Story of cashmere
Cashmere is a very precious textile fibre which nature chose to give to only one animal, the capra hircus goat, to protect it from the freezing climate that prevails in the geographic area over or between China, India and Pakistan. Its history is deeply rooted in the ancient times of legends, which tell of it being first requested by the Sultan of Kashmir in the fifteenth Century, and then given as a wedding gift to newlyweds. Initially, it was a material only for nobility and for Tibetan monks, who kept warm in its softness during meditation and, throughout time, it has maintained its exclusiveness and its characteristics of the highest quality, which make it a unique product.
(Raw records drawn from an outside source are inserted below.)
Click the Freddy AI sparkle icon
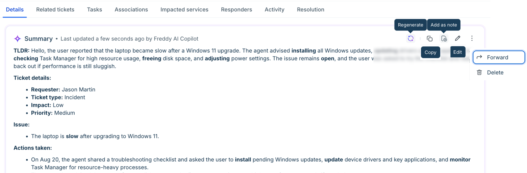This screenshot has width=527, height=173. [x=17, y=39]
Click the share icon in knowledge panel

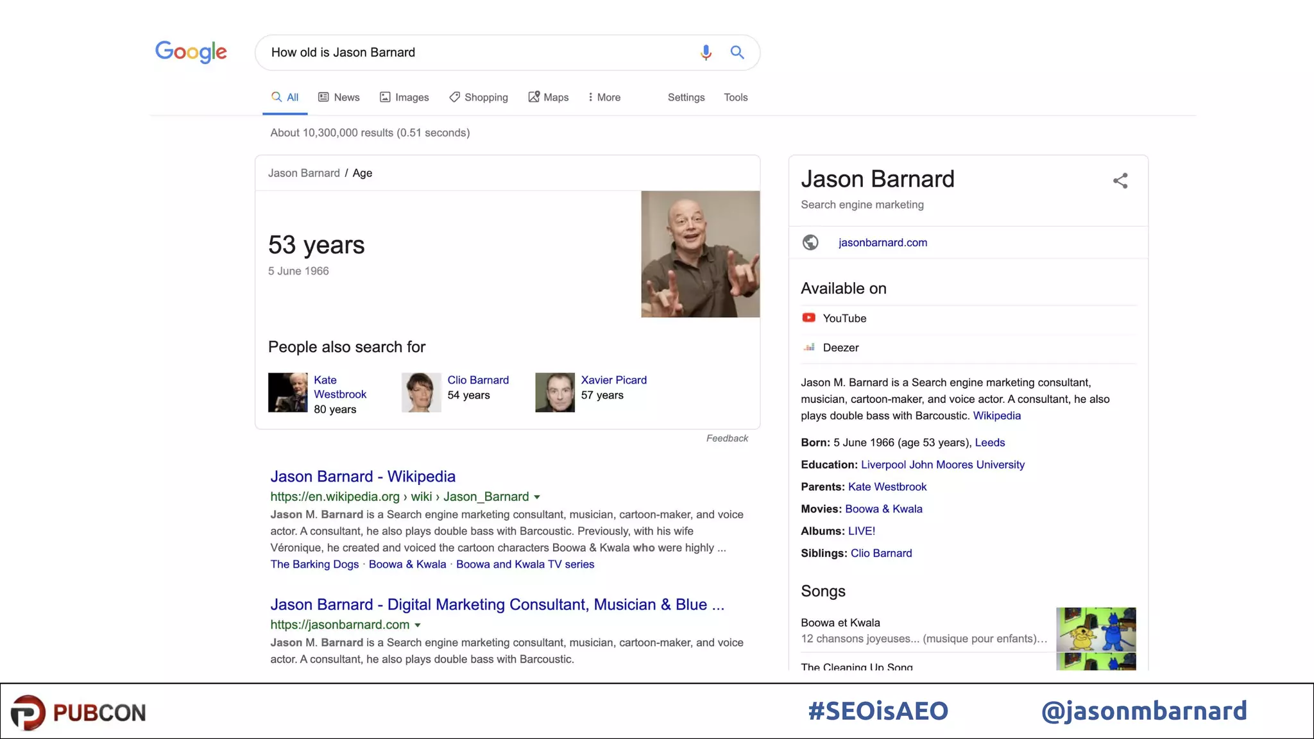pos(1120,181)
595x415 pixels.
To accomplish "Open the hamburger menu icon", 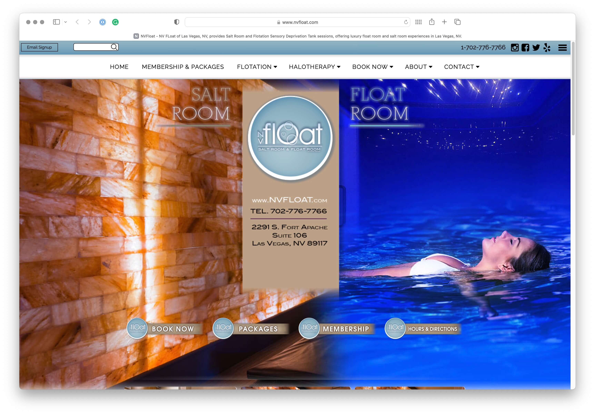I will click(x=562, y=47).
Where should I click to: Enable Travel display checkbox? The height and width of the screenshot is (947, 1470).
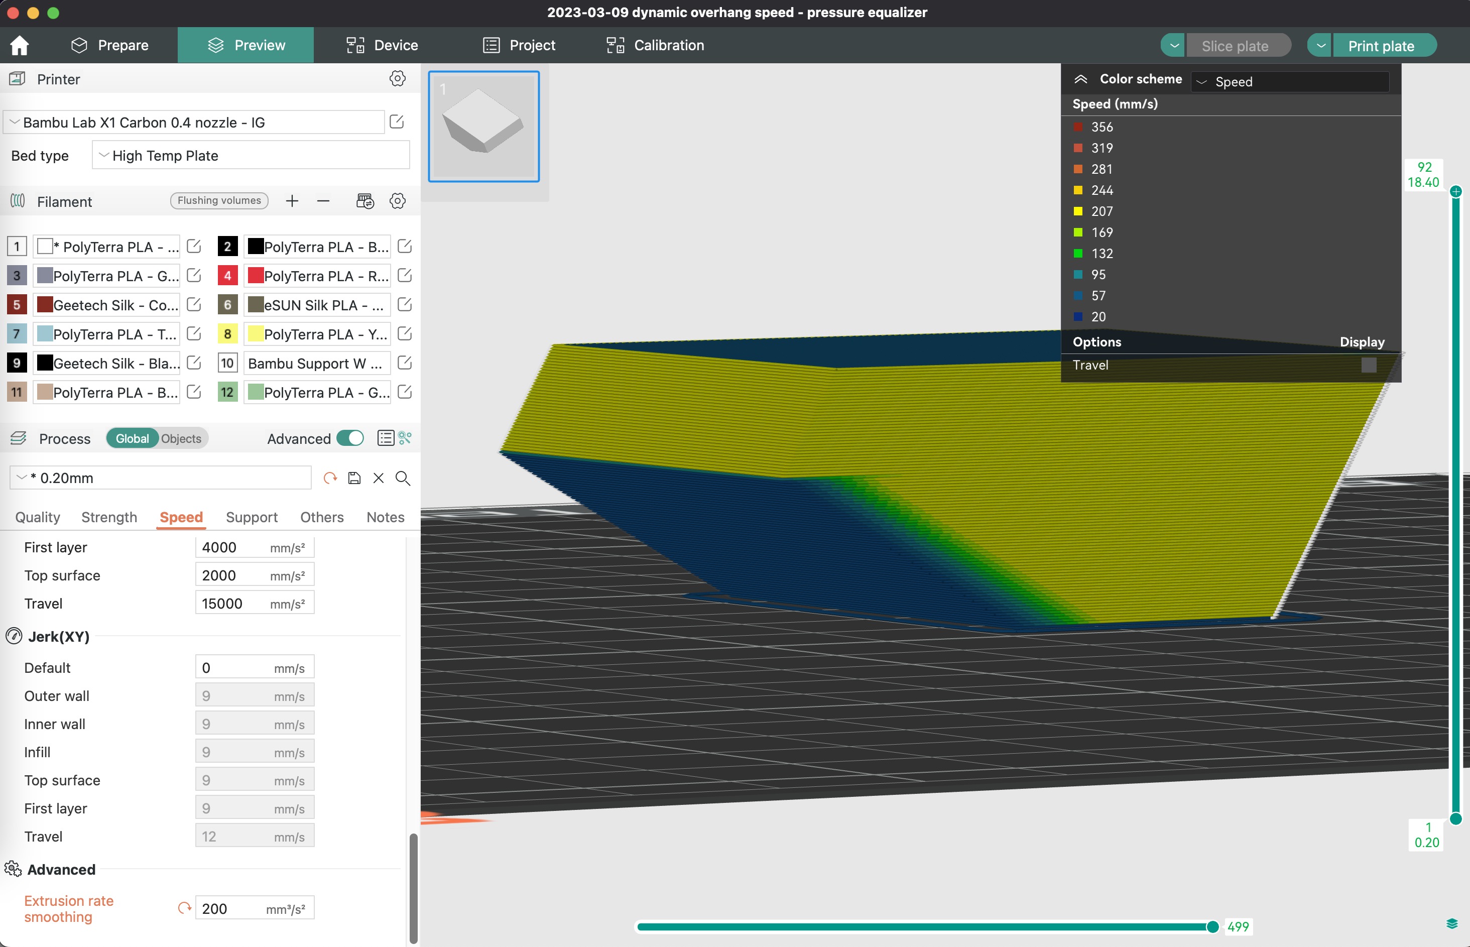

From faraway Asia, cashmere has journeyed from the great times of colonization as far as the west: in fact, it was members of the East India Company who brought it to Europe for the first time in the Eighteenth Century.
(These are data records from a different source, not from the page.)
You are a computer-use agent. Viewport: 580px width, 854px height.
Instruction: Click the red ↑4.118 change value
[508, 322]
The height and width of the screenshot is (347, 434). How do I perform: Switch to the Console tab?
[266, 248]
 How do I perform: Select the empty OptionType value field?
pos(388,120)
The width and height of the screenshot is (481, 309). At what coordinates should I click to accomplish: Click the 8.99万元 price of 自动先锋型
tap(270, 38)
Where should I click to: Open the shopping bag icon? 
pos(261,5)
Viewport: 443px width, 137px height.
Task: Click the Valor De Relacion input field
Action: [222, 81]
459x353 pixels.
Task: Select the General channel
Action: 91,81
What makes cashmere a precious and inimitable product, even before the mastery in production, is the climatic and natural context in which is it collected. In many contexts, throughout time, attempts have been made in vain to reproduce it: even if the hircus goats managed to survive in different environments, it is the particular atmospheric characteristics of the land of origin that make their coats, and therefore the yarn, so warm and soft to the touch.
Each phase of processing the cashmere, from collection to weaving, requires considerable expertise and extreme attention to quality and research. The original raw material comes from the undercoat of the goat, the part that covers the animal’s abdomen, where the hair is short, straight and soft and protects efficiently from the cold. The collection is carried out in the spring, during the molting period, when the fine wool sheds naturally and is combed delicately for about twenty minutes every three or four weeks: in this way, the fibre roots are obtained without weakening them.
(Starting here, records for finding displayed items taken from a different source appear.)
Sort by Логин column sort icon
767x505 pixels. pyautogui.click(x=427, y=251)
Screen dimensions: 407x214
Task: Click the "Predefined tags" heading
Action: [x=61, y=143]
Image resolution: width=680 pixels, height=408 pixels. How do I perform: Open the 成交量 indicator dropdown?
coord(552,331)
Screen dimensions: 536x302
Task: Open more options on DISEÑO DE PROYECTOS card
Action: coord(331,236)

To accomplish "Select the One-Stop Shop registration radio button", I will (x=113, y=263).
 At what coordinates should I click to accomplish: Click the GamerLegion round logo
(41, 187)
The duvet (as the undercoat collected is called) is ready for the next phases. The fibres are carefully selected, separated according to their fineness and are washed. In the dehairing phase, elements of dirt such as vegetable matter and external bristly hairs are eliminated. The next step is spinning, a fundamental part in cashmere processing, during which the material is transformed into very fine threads, then on to winding, a process by which any residual impurities or foreign fibres are eliminated with high-tech optical systems. The last process is twisting, the phase in which the single threads are paired up two-by-two or by three or six-ply to be then wound up, one over the other, to form hanks.
From this point onwards, the talents of the master artisans and the most innovative technologies transform the most precious yarns into the exclusive products of the Barna Cashmere line.